There are very few rules for what I’ve started to call my Great Southwest Adventure. But the one I try to stick to is this: as long as it’s within four hours’ drive, go check it out. Of course if I had unlimited funds for motel rooms, I wouldn’t have this rule. But it’s a good radius to keep, since as my uncle informed me, “Nothing in New Mexico is close together.”
I allowed myself a couple of overnight stays, and decided that a Roswell-Carlsbad combo was at the top of the list. Now I know what you’re thinking: staying overnight in Roswell? Is she crazy? And I’ll admit three things:
1) I was an X-Files junkie back in the day. Big time. I was with Mulder 100%. The truth was out there. And boy, was it out there.
2) I outgrew this phase a little and started to think maybe all this alien stuff was a little far-fetched after all, seeing as how the most convincing evidence of interplanetary life was a bacteria picked up on Mars. I became a Scully.
3) One day at the internationally-known UFO Museum in Roswell has officially transformed me back into a Mulder.
The collection of witnesses’ statements and affidavits was overwhelming. Now I’ll admit there was some crazy kitschy stuff in there, like the life-size alien diorama that springs to life every thirty minutes or so, complete with a spinning saucer, flashing lights, and fog. Or the “alien autopsy booth” that was apparently constructed for use in a host of movies and TV shows filmed on location there. But there were also countless interviews with folks from this sleepy little town who claim to have seen the crash, worked in the lab where the “craft” was taken for study, and assisted with the recovery of bodies from the crash. It might be easy to brush these accounts aside, but after learning about how these people were threatened or ostracized at the time, and came forward years later when employers had died, when they had retired from the Army, or when the release of certain files meant they were no longer threatened, it makes you wonder what exactly happened on that night back in 1947.

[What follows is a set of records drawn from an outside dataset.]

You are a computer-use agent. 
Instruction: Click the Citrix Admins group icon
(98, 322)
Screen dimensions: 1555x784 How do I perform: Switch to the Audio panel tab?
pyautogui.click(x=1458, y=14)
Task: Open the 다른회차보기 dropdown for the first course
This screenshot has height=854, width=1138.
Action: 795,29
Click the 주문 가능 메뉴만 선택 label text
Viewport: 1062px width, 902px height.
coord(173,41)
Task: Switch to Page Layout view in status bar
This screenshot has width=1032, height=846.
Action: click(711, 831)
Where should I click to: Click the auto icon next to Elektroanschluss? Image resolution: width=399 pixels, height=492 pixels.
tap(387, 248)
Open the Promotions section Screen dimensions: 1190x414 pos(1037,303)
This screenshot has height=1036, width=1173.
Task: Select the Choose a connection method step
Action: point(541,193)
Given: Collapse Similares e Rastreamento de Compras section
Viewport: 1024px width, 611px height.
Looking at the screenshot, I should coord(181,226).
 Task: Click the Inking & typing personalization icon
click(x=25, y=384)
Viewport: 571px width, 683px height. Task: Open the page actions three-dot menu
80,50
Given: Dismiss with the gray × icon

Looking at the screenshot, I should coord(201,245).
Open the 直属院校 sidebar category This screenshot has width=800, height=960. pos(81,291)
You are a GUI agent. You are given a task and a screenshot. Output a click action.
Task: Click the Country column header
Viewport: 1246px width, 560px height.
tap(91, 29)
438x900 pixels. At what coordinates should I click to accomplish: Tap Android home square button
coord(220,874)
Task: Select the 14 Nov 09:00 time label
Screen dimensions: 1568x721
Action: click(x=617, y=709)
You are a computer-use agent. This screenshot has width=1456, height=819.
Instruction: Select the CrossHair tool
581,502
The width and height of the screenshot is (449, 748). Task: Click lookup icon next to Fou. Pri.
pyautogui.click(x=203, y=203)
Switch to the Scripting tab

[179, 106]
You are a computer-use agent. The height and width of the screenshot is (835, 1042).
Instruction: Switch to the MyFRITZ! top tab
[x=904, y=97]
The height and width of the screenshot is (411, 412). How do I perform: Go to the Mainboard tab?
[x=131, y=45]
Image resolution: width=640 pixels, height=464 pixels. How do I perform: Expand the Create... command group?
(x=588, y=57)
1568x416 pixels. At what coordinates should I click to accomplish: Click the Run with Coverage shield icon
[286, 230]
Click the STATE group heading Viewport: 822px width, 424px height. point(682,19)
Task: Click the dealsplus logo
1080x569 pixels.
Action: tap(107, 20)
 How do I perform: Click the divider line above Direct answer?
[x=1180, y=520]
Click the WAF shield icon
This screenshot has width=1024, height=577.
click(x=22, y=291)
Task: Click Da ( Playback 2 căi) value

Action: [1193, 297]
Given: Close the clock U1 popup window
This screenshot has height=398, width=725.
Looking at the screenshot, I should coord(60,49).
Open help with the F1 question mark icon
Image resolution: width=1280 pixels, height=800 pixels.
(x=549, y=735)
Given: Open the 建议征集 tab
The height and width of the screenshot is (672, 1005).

Something happened here, though it may never be fully explained. What remains is a town shrouded in mystery–but one whose livelihood in part depends on that mystery. The UFO museum is housed in what used to be the Plains Theater–though the inside has been renovated, the facade looks much as is did in the 1940s. In fact, when you look at old photographs, you see that the whole downtown really hasn’t changed all that much–but the historic facades are peppered with little green men. The town seems to have a sense of humor about this chapter in its history, but there is also an underlying effort to share the truths that the people here have experienced.
So is it any wonder that one of the most interesting features of the town is a sculpture called the Tree of Knowledge? Installed at the public library in 2008, it was designed by artist Sue Wink, who set up workshops that allowed the public to create clay tiles that would become the bark of the tree. The tree stands 17 feet tall and is made of over 2,800 of these custom tiles. Inside the metal limbs are words that relate to the library’s function in inspiring creativity.
Being immersed in this cloud of intrigue, I can’t help thinking that Roswell is a testament to our curiosity–whether it’s to know what really happened on that infamous night, our quest to uncover knowledge that remains just out of reach, or simply our longing to find out what lies beyond what we know to be true. I might never look at stars in the same way again.